FORT COLLINS – Local squirrel Duncan Horowitz has been eating all the pumpkin he can handle for more than a month.
“This is the most amazing thing that’s ever happened to me,” said Horowitz, 1 1/2 – his face covered in orange mush. “You hear about things like this, places like this, all your life, and you never think it’s going to happen to you.”
He added, “It’s not every cold time you see an easily-accessible food supply like this.”
Horowitz and his friends, Brian Adler and Cynthia Martinez, among others, have been snacking on pumpkins left on the porch by the residents of 341 Mathews St. in Fort Collins.
“I bought the pumpkins in hopes of carving them with my girlfriend,” said Ryan Burquist, 25 – a resident of apartment 2-B. “But then she cheated on me.”
Horowitz maintained that he waited – “out of courtesy” – to see if Burquist put the pumpkins to use of what he called “squash defilement.”
“He put (the pumpkins) on the porch, I believe, five days before the night of disguises and cleavage,” Horowitz said. “I waited until two days after (the night of disguises and cleavage).”
Once he decided he’d waited long enough, and it would be ok to eat the pumpkins, Horowitz said he “went to town.”
Initially, Horowitz said he did not want to share what he called his “precious bounty.”
“Ate all I could for about three days,” he said. “But then, I said to myself, ‘you can’t possibly eat all this,’ and I told Brian and Cynthia.”

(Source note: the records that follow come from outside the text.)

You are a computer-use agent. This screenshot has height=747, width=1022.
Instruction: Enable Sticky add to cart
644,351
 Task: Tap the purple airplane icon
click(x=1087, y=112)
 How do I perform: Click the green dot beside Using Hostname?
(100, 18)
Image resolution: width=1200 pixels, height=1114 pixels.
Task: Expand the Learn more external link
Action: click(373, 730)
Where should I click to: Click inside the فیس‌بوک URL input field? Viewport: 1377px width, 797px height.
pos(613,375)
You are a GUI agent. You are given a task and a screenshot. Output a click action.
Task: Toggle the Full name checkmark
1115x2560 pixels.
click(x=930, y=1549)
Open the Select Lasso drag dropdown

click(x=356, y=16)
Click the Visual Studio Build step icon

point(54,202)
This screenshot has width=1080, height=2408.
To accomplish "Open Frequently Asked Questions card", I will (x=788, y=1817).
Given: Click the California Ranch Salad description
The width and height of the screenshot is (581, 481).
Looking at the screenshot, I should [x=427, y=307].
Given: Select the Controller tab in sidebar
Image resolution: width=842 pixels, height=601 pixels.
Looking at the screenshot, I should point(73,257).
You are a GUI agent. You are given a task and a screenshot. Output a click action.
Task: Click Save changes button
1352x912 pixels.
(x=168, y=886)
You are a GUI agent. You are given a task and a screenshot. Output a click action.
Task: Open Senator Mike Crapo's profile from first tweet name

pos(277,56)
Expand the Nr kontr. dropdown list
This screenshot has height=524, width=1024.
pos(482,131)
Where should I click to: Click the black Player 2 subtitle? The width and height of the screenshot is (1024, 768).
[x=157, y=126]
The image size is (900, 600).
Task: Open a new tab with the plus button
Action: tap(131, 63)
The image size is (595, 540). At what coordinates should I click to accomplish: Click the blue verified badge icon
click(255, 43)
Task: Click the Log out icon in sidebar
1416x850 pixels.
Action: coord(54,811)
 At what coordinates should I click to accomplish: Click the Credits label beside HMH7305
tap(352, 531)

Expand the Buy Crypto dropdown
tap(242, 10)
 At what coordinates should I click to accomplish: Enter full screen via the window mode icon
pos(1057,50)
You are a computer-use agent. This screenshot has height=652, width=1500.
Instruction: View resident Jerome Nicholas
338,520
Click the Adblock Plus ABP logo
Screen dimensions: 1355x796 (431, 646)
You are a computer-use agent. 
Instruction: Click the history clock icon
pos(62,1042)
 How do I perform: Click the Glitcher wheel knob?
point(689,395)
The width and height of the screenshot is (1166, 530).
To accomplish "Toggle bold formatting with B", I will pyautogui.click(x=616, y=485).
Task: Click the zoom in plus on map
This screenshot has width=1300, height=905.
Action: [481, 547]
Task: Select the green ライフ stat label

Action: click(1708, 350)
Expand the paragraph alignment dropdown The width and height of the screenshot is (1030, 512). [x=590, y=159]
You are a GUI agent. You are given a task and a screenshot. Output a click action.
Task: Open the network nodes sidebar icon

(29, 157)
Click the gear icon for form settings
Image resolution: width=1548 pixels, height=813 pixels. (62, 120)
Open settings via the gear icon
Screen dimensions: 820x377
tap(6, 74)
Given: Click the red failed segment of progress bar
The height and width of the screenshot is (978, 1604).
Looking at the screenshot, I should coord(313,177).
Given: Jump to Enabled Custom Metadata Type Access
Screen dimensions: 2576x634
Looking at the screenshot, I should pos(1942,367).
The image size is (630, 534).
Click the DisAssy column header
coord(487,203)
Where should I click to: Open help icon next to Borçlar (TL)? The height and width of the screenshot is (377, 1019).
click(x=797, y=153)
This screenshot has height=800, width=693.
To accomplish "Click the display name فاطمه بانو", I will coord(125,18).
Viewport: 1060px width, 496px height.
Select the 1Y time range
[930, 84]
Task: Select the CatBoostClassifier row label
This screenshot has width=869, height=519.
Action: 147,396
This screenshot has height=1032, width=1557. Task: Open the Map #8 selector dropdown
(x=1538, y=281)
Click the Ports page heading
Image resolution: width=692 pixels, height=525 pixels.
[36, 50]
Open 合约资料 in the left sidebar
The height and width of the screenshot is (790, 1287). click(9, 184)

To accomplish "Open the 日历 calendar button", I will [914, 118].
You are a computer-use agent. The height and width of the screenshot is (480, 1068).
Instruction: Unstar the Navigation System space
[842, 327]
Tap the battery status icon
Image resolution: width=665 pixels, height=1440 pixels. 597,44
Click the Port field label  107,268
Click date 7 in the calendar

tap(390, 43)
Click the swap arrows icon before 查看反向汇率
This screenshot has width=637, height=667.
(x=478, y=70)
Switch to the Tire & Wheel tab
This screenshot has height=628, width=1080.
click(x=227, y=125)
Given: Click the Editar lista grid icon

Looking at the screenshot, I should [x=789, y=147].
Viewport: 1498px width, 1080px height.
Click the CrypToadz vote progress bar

“I didn’t believe him when he told me,” Adler, 9 months, said. “But then I saw them, these giant f***ing pumpkins – like, more than five times bigger than me.”
“I am loving every minute of (eating these pumpkins),” he added.
Burquist said, “I keep thinking I should get rid of (the pumpkins).” He admitted, though, that he never thinks of properly disposing of the large orange winter squashes “until I’m already late for work.”
Staring at what is now really just a pile of mush with a handful of seeds, he added, “And then when I get home, I don’t want to be doing that.”
Burquist did say, though, that the squirrels are “a nuisance,” and somewhat “menacing” – even “kind of scary.” “I think one looked at me,” he said.
Venturing so far as to even further humanize squirrels, Burquist wondered if the bushy-tailed rodents grow weary of eating so much pumpkin.
“I can eat turkey for two days after Thanksgiving,” he said “and that’s it. I’m done with turkey after that. It just gets old. How long can (the squirrels) eat the same thing?”
Asked if she thinks pumpkin will ever get old, Martinez said, “I’ve been eating this for a little over three weeks, and I really don’t see this getting old any time soon.”
Added Horowitz, “What is this ‘get old’ of which you speak?”
Burquist said if the squirrels’ pumpkin-eating persists, he will “definitely just get rid of the f***ing (pumpkins).”
Until Burquist does eliminate the food source, though, Horowitz said he and his friends would continue to chow down.
“It’s just too good to pass up,” said Horowitz, lying on his back with his paws resting on his stomach, laboriously breathing. “I’ve never eaten so much.”